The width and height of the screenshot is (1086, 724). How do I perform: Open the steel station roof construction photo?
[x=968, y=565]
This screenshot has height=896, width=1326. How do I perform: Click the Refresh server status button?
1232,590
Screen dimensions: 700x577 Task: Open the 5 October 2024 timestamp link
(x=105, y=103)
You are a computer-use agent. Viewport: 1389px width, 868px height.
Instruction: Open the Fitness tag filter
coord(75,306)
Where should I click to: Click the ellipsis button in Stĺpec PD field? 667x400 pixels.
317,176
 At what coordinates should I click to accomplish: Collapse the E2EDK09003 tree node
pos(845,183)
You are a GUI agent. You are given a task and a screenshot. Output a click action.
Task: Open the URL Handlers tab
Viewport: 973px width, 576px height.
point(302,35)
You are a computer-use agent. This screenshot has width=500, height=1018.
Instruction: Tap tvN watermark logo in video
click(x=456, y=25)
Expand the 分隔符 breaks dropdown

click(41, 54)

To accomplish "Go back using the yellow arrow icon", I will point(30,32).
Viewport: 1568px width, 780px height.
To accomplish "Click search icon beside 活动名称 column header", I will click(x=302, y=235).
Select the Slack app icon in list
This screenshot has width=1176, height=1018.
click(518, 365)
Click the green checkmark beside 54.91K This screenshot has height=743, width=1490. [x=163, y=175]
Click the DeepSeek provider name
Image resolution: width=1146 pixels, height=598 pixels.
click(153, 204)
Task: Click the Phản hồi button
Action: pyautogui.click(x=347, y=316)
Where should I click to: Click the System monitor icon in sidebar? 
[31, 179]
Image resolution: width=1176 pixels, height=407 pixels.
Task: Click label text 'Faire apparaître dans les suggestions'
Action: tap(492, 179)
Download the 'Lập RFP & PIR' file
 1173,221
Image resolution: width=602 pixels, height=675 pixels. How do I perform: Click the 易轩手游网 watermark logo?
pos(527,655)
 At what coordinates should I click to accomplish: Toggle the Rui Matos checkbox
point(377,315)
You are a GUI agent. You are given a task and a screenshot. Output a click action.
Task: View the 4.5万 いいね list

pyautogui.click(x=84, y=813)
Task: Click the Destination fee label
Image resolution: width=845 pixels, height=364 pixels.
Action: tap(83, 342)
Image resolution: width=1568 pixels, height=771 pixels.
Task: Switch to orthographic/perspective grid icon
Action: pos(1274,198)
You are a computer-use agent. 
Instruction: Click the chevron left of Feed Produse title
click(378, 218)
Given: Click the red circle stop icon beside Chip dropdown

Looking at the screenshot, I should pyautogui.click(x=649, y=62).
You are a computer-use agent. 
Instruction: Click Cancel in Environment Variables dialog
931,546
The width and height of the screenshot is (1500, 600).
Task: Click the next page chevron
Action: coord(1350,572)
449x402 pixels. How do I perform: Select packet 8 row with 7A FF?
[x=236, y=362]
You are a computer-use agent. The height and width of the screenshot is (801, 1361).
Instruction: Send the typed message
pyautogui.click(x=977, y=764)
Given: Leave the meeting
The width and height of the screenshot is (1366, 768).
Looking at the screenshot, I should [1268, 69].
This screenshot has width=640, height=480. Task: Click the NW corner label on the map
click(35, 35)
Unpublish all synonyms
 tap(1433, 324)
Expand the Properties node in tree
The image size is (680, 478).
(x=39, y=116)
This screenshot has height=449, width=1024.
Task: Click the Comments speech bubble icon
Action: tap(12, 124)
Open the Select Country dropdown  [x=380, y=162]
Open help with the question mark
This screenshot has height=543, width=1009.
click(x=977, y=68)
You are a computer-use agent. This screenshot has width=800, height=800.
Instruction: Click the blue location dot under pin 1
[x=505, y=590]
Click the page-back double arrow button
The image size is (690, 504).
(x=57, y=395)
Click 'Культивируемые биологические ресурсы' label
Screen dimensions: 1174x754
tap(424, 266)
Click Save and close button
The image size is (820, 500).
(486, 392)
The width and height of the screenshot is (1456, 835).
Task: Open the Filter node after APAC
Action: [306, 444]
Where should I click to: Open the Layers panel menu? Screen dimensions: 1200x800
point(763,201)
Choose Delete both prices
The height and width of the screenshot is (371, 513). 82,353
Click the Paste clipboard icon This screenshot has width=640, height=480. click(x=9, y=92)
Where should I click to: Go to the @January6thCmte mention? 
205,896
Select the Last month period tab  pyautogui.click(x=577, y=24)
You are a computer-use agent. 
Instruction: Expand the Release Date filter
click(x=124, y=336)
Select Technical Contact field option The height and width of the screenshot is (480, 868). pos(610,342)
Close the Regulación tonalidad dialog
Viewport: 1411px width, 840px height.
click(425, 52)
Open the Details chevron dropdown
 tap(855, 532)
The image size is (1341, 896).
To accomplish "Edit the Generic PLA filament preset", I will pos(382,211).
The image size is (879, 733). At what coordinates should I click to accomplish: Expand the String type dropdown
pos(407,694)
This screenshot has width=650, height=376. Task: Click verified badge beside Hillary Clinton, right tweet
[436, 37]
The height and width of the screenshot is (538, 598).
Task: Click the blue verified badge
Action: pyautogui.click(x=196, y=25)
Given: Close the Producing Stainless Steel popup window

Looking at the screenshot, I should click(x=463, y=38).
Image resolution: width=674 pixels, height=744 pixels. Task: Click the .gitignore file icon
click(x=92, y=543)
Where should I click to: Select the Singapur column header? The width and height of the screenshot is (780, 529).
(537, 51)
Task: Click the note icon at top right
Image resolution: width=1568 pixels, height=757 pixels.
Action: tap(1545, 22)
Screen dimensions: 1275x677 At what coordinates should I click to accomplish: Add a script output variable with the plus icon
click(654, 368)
────────
* [Task requirements] What you output must match the lines from the beginning of the material through the line with "Task: Click the Destination fee label" exactly, both ends included.

* [Solution to this task]
The width and height of the screenshot is (1086, 724). How do I perform: Open the steel station roof construction photo?
[x=968, y=565]
This screenshot has height=896, width=1326. How do I perform: Click the Refresh server status button?
1232,590
Screen dimensions: 700x577 Task: Open the 5 October 2024 timestamp link
(x=105, y=103)
You are a computer-use agent. Viewport: 1389px width, 868px height.
Instruction: Open the Fitness tag filter
coord(75,306)
Where should I click to: Click the ellipsis button in Stĺpec PD field? 667x400 pixels.
317,176
 At what coordinates should I click to accomplish: Collapse the E2EDK09003 tree node
pos(845,183)
You are a GUI agent. You are given a task and a screenshot. Output a click action.
Task: Open the URL Handlers tab
Viewport: 973px width, 576px height.
point(302,35)
You are a computer-use agent. This screenshot has width=500, height=1018.
Instruction: Tap tvN watermark logo in video
click(x=456, y=25)
Expand the 分隔符 breaks dropdown

click(41, 54)

To accomplish "Go back using the yellow arrow icon", I will point(30,32).
Viewport: 1568px width, 780px height.
To accomplish "Click search icon beside 活动名称 column header", I will click(x=302, y=235).
Select the Slack app icon in list
This screenshot has width=1176, height=1018.
click(518, 365)
Click the green checkmark beside 54.91K This screenshot has height=743, width=1490. [x=163, y=175]
Click the DeepSeek provider name
Image resolution: width=1146 pixels, height=598 pixels.
click(153, 204)
Task: Click the Phản hồi button
Action: pyautogui.click(x=347, y=316)
Where should I click to: Click the System monitor icon in sidebar? 
[31, 179]
Image resolution: width=1176 pixels, height=407 pixels.
Task: Click label text 'Faire apparaître dans les suggestions'
Action: tap(492, 179)
Download the 'Lập RFP & PIR' file
 1173,221
Image resolution: width=602 pixels, height=675 pixels. How do I perform: Click the 易轩手游网 watermark logo?
pos(527,655)
 At what coordinates should I click to accomplish: Toggle the Rui Matos checkbox
point(377,315)
You are a GUI agent. You are given a task and a screenshot. Output a click action.
Task: View the 4.5万 いいね list

pyautogui.click(x=84, y=813)
Task: Click the Destination fee label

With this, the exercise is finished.